I Q-Rings sono piastre ovali con sviluppo variabile, che riducono il punto morto e
ottimizzano la consegna di potenza sviluppata durante l'azione di pedalata.
Il piatto Q-Ring ha due zone differenziate, una di sviluppo crescente e un'altra
decrescente.
La zona crescente si trova dove la muscolatura delle gambe, durante l'azione del
pedalare, è in grado di esprimere tutta la sua potenza. Il piatto Q-Ring, in quel momento
specifico, cresce fino a fornire uno sviluppo superiore di 2,6 denti rispetto allo sviluppo
originale del piatto (se usiamo un piatto Q-Ring da 53 denti, nella zona di massima
ovalizzazione sarà equivalente a uno da 55,6 denti) al fine di sfruttare al massimo
tutta la potenza che sviluppiamo e non sprecare energia.
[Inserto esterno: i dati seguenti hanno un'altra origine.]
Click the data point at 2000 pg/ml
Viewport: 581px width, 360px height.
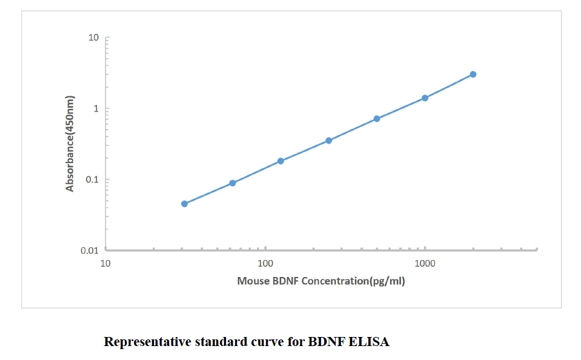[x=473, y=75]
Immediatamente dopo
aver superato quel punto specifico di massima forza, lo sviluppo inizia a decrescere
progressivamente fino a raggiungere il suo sviluppo minimo nella zona del punto morto
(in questo caso il piatto sarà diminuito di 2,6 denti. Usando un piatto Q-Ring da 53 denti, nel
punto morto, lo sviluppo sarà equivalente a uno da 50,4 denti). Superato il
punto morto, lo sviluppo ricomincia a crescere progressivamente fino al
successivo punto di massimo sforzo.
Durante un giro completo dei pedali, il piatto Q-Ring passa attraverso 2 zone di
massimo sviluppo e due zone minimizzate di punto morto, ottenendo un'
ottimizzazione della consegna di forza, un'accelerazione moderata della cadenza di
pedalata, nel passaggio per la zona di punto morto e una riduzione notevole degli effetti
nocivi del punto morto, su ginocchia e muscolatura.
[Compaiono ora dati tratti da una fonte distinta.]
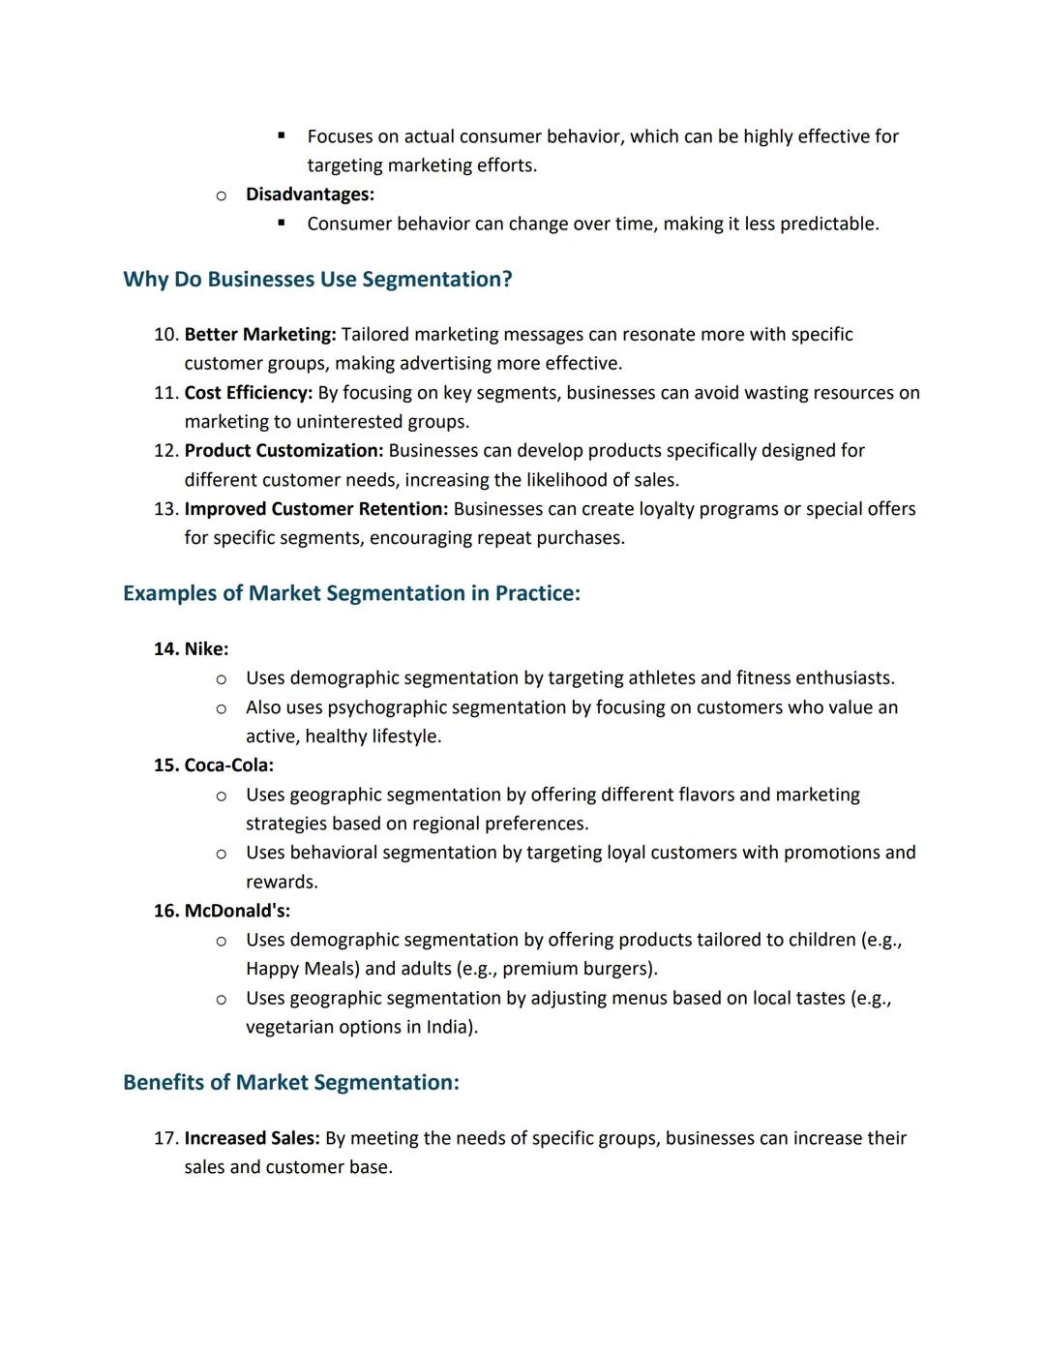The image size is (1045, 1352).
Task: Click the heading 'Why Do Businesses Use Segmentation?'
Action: pyautogui.click(x=317, y=280)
Sia la massima crescita che la minima sono proporzionali e il loro incremento e
decremento, progressivi. Le gambe non percepiscono picchi di forza, ma la pedalata, in
modo naturale, diventa più rotonda e armoniosa, poiché il piatto aiuta il ciclista a
dosare la sua forza e applicarla dove è necessario. Questa proporzione perfetta, tra le
zone estreme fa sì che gli elementi meccanici della bici non subiscano e percepiscano il
piatto Q-Ring come se fosse rotondo. La catena non riceve strappi né il cambio subisce
tensioni nocive, quindi la precisione del cambio è perfetta.
La proporzione esistente tra massimi incrementi-decrementi è proporzionale a
sua volta, al diametro del piatto. Questa proporzione aumenterà quanto
maggiore sarà il piatto e diminuirà con gli sviluppi più piccoli, adattando l'ovalizzazione a
ogni momento e situazione di pedalata.